4) Receiver voltage divider matching
5) Parallel matching of resistance and capacitance at the receiving end
Advantages: less power consumption;
Disadvantage: There is a mismatch between the high and low levels of the receiving end. Due to the existence of the capacitor, the edge change of the signal will be slowed down.


2. Signal circuit
The signal loop mainly includes two paths, one is the driving path and the other is the loop path. The signal level measured at the sending end, the transmission path and the receiving end is essentially the voltage of the signal at the corresponding position on the driving path and the return path. value, both paths are very important.

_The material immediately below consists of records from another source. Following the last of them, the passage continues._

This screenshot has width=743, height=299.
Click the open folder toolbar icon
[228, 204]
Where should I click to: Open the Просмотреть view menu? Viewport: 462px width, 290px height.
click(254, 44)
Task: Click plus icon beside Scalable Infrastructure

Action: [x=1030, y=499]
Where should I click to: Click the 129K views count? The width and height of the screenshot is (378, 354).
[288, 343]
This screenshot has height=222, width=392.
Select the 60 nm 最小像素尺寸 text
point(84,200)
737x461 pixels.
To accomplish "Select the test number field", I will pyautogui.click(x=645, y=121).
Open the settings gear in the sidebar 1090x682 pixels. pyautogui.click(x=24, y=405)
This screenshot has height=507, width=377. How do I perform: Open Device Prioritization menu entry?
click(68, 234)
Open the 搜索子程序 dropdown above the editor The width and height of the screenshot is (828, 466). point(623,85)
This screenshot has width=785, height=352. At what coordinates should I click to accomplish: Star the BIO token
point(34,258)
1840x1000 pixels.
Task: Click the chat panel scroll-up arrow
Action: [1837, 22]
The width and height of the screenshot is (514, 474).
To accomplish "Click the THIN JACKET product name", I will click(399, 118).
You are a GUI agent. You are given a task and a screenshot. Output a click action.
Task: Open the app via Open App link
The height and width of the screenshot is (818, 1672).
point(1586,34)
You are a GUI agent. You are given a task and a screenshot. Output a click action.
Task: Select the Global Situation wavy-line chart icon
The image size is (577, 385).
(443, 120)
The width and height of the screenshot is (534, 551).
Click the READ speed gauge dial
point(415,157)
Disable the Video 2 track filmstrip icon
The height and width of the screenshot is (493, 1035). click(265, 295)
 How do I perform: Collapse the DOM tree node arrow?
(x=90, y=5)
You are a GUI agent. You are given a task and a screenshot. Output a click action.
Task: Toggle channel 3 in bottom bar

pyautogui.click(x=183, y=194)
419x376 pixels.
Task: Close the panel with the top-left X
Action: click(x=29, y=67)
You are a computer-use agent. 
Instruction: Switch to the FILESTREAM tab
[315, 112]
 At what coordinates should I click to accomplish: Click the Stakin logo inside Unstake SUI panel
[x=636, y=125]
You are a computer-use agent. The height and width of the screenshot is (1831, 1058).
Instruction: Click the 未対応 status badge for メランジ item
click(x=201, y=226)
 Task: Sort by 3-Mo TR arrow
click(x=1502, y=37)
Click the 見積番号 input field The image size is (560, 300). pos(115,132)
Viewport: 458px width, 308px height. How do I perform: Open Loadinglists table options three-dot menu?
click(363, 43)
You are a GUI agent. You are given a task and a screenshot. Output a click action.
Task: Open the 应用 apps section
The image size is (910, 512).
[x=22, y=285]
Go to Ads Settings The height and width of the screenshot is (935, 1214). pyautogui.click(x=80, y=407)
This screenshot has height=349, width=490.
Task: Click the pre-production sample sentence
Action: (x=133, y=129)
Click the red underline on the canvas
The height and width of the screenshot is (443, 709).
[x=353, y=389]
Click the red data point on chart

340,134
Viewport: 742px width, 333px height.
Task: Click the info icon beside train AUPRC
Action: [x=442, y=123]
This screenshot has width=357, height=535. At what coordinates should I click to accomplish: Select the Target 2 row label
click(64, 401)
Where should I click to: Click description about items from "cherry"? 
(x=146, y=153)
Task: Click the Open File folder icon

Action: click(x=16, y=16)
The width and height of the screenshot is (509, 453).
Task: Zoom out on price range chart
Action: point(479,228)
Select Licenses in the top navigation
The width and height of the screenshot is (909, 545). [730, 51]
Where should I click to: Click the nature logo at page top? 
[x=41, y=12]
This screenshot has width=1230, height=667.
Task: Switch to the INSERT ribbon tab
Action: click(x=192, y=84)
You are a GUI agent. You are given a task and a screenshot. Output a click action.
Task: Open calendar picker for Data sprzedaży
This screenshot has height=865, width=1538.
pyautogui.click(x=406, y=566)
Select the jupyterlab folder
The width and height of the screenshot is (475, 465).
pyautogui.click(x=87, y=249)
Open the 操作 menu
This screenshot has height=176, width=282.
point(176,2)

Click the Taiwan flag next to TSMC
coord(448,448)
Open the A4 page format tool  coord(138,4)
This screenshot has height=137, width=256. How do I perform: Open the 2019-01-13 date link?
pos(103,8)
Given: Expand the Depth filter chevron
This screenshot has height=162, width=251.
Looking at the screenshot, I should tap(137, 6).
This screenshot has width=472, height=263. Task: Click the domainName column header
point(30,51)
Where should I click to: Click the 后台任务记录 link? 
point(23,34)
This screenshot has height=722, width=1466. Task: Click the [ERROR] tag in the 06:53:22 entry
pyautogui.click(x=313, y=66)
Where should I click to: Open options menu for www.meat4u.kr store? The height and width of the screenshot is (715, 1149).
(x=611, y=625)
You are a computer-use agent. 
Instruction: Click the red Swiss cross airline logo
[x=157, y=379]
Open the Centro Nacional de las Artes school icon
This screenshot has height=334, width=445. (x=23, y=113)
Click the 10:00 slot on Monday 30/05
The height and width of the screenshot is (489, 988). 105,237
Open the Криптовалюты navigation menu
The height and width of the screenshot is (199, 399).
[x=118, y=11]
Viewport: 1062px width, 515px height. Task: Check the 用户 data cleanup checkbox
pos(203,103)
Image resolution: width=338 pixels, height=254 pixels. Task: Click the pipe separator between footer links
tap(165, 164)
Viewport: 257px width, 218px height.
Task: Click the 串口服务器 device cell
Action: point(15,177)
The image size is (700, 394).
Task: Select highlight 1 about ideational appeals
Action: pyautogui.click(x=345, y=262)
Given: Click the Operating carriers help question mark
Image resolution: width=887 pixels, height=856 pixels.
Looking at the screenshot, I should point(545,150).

To provide a complete return path, the following points need to be noted:
1) When the signal layer is changed, do not change the reference layer. If the signal is changed from signal layer 1 to signal layer 2, the reference layer is the bottom layer 1. In this case, the return path does not need to change layers, that is, the signal Changing layers has no effect on its return path.
2) When the signal changes layers, the network properties of the reference layer are not changed. That is, the reference layer at the beginning of signal 1 is power layer 1/ground layer 1. After changing layers, the reference layer of signal 1 is power layer 2/ground layer 2. The network properties of the reference layer remain unchanged, all of which are GND or power properties. The return path can be routed using nearby GND or power vias. Here, in the case of high speed, the capacitive and inductive reactance of the vias cannot be ignored. In this case, the vias should be minimized to reduce the influence of the impedance change caused by the vias themselves, and reduce the influence on the signal return path.
3) When the signal layer is changed, a via hole with the same attribute as the reference layer is added near the signal via hole.
4) If the network properties of the two reference layers are different before and after the layer change, the two reference layers are required to be close to each other to reduce the impedance between layers and the voltage drop on the return path.
5) When the signals of changing layers are dense, a certain distance should be maintained between the nearby ground or power vias. When there are many signals of changing layers, it is necessary to make more vias to the ground or to the power supply.


3. Crosstalk
The solution to crosstalk is that high-speed signals PCB board, clock signals, other data signals, etc., the spacing satisfies the 3W principle.